§ **PROBLEM REQUIREMENTS**
Copy the listing below line for line, with no changes.

# PROVIDED ENTRIES start

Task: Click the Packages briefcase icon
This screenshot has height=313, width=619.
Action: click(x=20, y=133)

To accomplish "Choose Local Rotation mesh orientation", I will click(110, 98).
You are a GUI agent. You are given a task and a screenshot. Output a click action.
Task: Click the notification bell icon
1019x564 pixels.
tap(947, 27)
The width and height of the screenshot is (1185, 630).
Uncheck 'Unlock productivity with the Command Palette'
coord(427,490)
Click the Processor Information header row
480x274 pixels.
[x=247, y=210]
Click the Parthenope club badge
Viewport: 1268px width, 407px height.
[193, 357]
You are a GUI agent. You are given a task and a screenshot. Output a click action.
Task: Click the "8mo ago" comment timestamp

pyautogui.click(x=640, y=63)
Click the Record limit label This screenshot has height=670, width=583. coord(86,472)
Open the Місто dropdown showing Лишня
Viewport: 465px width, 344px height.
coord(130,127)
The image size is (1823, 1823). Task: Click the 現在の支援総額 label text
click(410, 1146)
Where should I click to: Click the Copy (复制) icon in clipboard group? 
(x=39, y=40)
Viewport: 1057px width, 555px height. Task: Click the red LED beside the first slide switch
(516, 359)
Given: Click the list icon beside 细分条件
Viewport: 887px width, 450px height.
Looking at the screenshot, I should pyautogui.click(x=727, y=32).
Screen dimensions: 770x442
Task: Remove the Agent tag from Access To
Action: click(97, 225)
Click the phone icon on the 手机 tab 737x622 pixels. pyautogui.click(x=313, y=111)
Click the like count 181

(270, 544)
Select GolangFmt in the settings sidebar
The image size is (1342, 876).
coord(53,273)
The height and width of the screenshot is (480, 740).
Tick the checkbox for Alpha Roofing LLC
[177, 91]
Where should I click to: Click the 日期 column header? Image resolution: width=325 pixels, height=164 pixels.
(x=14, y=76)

# PROVIDED ENTRIES end

§ **THE ANSWER**
Task: Click the Packages briefcase icon
This screenshot has height=313, width=619.
Action: click(x=20, y=133)

To accomplish "Choose Local Rotation mesh orientation", I will click(110, 98).
You are a GUI agent. You are given a task and a screenshot. Output a click action.
Task: Click the notification bell icon
1019x564 pixels.
tap(947, 27)
The width and height of the screenshot is (1185, 630).
Uncheck 'Unlock productivity with the Command Palette'
coord(427,490)
Click the Processor Information header row
480x274 pixels.
[x=247, y=210]
Click the Parthenope club badge
Viewport: 1268px width, 407px height.
[193, 357]
You are a GUI agent. You are given a task and a screenshot. Output a click action.
Task: Click the "8mo ago" comment timestamp

pyautogui.click(x=640, y=63)
Click the Record limit label This screenshot has height=670, width=583. coord(86,472)
Open the Місто dropdown showing Лишня
Viewport: 465px width, 344px height.
coord(130,127)
The image size is (1823, 1823). Task: Click the 現在の支援総額 label text
click(410, 1146)
Where should I click to: Click the Copy (复制) icon in clipboard group? 
(x=39, y=40)
Viewport: 1057px width, 555px height. Task: Click the red LED beside the first slide switch
(516, 359)
Given: Click the list icon beside 细分条件
Viewport: 887px width, 450px height.
Looking at the screenshot, I should pyautogui.click(x=727, y=32).
Screen dimensions: 770x442
Task: Remove the Agent tag from Access To
Action: click(97, 225)
Click the phone icon on the 手机 tab 737x622 pixels. pyautogui.click(x=313, y=111)
Click the like count 181

(270, 544)
Select GolangFmt in the settings sidebar
The image size is (1342, 876).
coord(53,273)
The height and width of the screenshot is (480, 740).
Tick the checkbox for Alpha Roofing LLC
[177, 91]
Where should I click to: Click the 日期 column header? Image resolution: width=325 pixels, height=164 pixels.
(x=14, y=76)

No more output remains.